Was redet der Ajatollah da? Will er dreieinhalb Jahrzehnte islamische Revolution auf den Kopf stellen? Drei Mal fragt man beim Übersetzer nach, doch ja, wirklich, Asadollah Imani predigt, dass es völlig in Ordnung sei, wenn der Iran Verständigung mit den Amerikanern suche. Es ist Freitagmittag in Schiraz, einer Millionenstadt im Süden des Landes. Gut tausend Gläubige sind in die große Moschee geströmt, um zu hören, welche Wegweisung der örtliche Statthalter des obersten geistlichen Führers zu geben hat. Vor den Eingängen laufen Polizisten mit Maschinengewehren hin und her, jeder Ankömmling wird durchsucht. Vor allem ältere und ärmere Männer versammeln sich allwöchentlich hier. Sie legen kleine schiitische Gebetssteine vor sich auf die türkisblauen Teppiche. Die Stirn, so will es ihr Glaube, muss sie berühren, um eine Verbindung zu Gott herzustellen.

Es waren einige Instanzen zu passieren, um als Journalist hier hereinzukommen. Anfrage bei der Stadtverwaltung von Schiraz; die schickt einen Beamten. Der legt sodann dem Moscheeverwalter einen Haufen Papiere vor. Der Moscheeverwalter wiederum telefoniert mit drei oder vier Helfern und funkt per Walkie-Talkie durch die Moschee. Zwanzig Minuten dauert das Hin und Her, dann lächelt der Vorsteher freundlich und deutet auf die Tür zum Gebetsraum.

Dort wartet eine Überraschung. Denn was sich hier und in anderen Predigthallen überall im Iran derzeit abspielt, ist neu. Die höchsten Geistlichen des Landes reden plötzlich von nationalen Interessen, denen die Politik zu folgen hat. Und nicht mehr davon, dass sich alle Politik dem Islam unterordnen müsse.

"Sechzig Jahre lang waren wir Zeugen amerikanischer Feindseligkeit gegen unser Volk", ruft Ajatollah Imani, "darum die Parolen ›Nieder mit Amerika!‹ Weil sie unsere Interessen ständig ignoriert haben. Aber wenn die Amerikaner mit ihrer Unterdrückungspolitik aufhören, haben wir keinen Streit mehr mit ihnen. Sollten sie auf weise, faire Art mit uns reden, von Regierung zu Regierung, hätte der oberste Führer Chamenei nichts dagegen. Ebenso wenig wie jeder frei denkende Mensch in diesem Lande. Wir müssen das Beste aus dem machen, was heute in der Welt passiert, im Interesse unserer Nation."

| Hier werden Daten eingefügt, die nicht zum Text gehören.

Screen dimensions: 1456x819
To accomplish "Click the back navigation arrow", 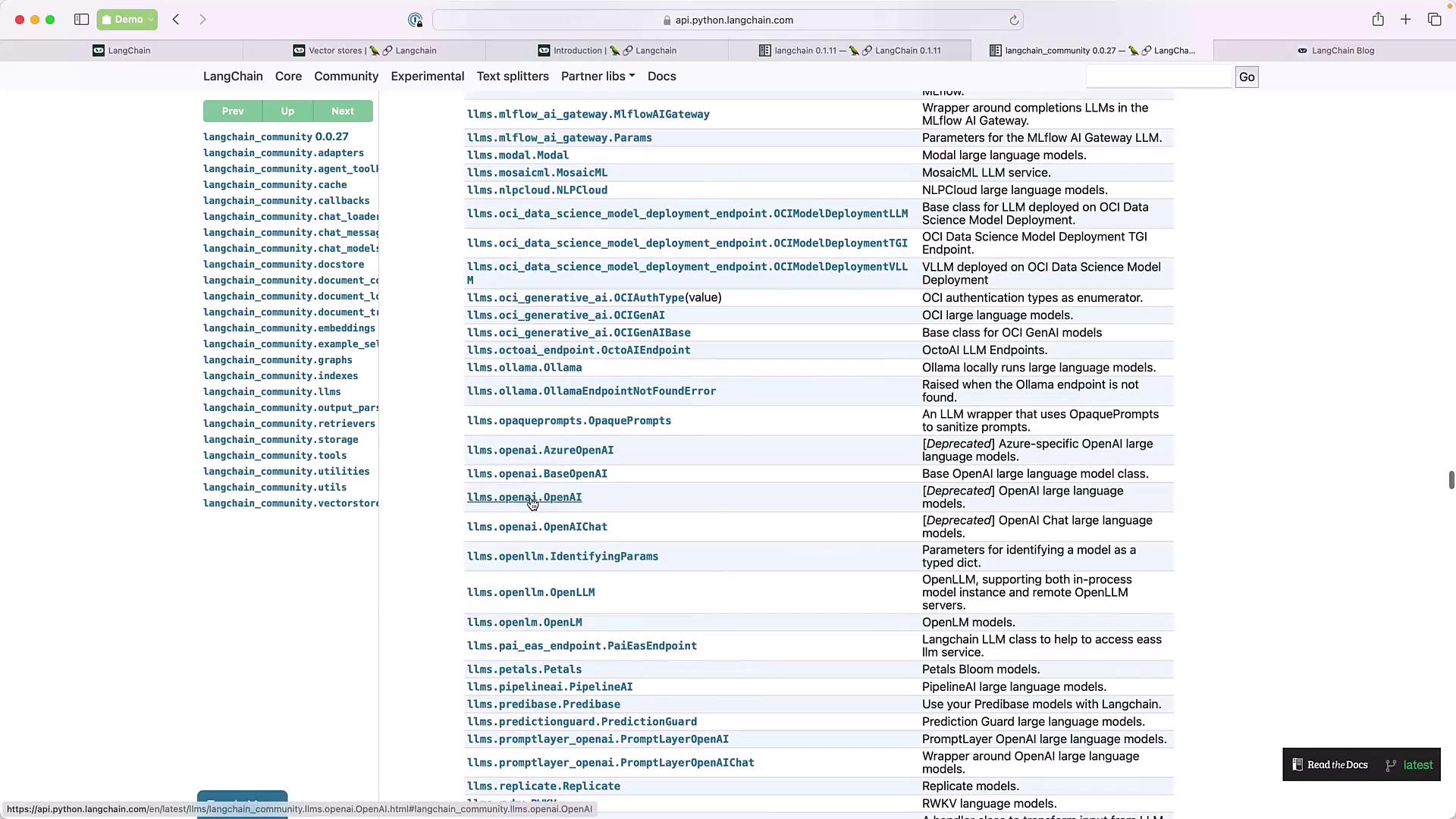I will (176, 20).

Stille. Keine Regung im Rund der Gläubigen. "Gott segne den Propheten und seine Familie!", sprechen sie zum Schluss im Chor. Der Ajatollah bittet sie, in diesen Segen neben dem religiösen Führer auch den Präsidenten einzubinden.

Darin steckt eine politische Botschaft. "Das war’s", sagt der Beamte der Stadtverwaltung, während sich die Menge vor der Moschee verzieht. "Ein klares Signal. Ajatollah Chamenei steht hinter Präsident Ruhani." Will sagen: Sowohl nach dem Willen des religiösen wie auch dem des republikanischen Führers soll es mit der Dämonisierung des Westens allmählich ein Ende haben.

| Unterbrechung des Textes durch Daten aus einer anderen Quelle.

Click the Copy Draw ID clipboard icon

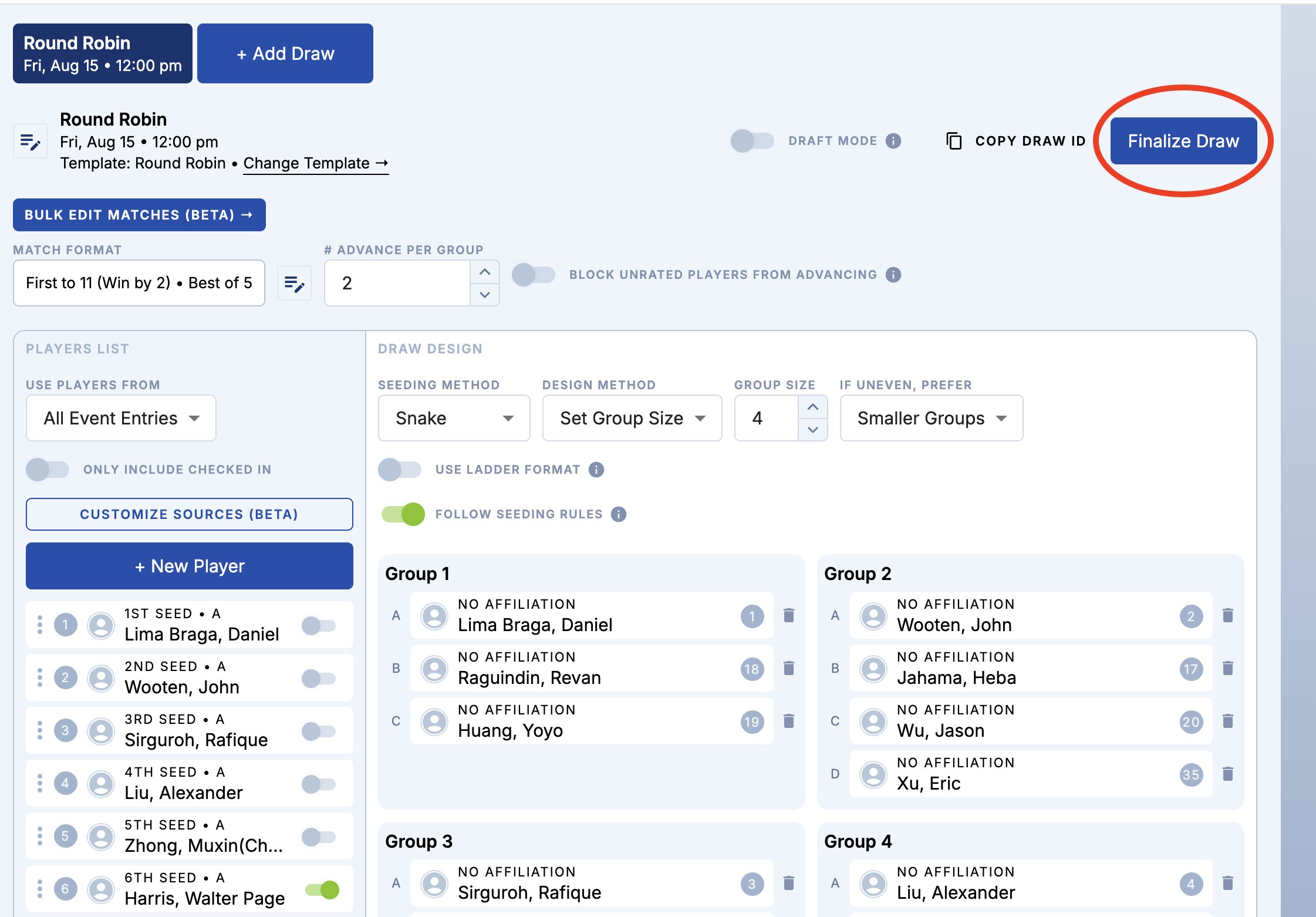pyautogui.click(x=954, y=141)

Es ist Frühling im Iran. Allerdings ein anderer Frühling als 2011 und danach in der arabischen Welt. Ein Aufbruch, dessen Protagonisten aus den chaotischen Folgen der dortigen Umwälzungen ihre Lehren gezogen haben. Ihm kommt zugute, dass die gesellschaftliche Macht nicht mehr alternden Theokraten gehört, sondern der Jugend. Im Jahr 1978, kurz vor der islamischen Revolution, hatte das Land 38 Millionen Einwohner. Heute sind es 75 Millionen. Und die Mehrheit der jungen Mehrheit hat nie die Weltanschauung des politischen Islam geteilt, die dem Kampf gegen das Schah-Regime Rückhalt gab.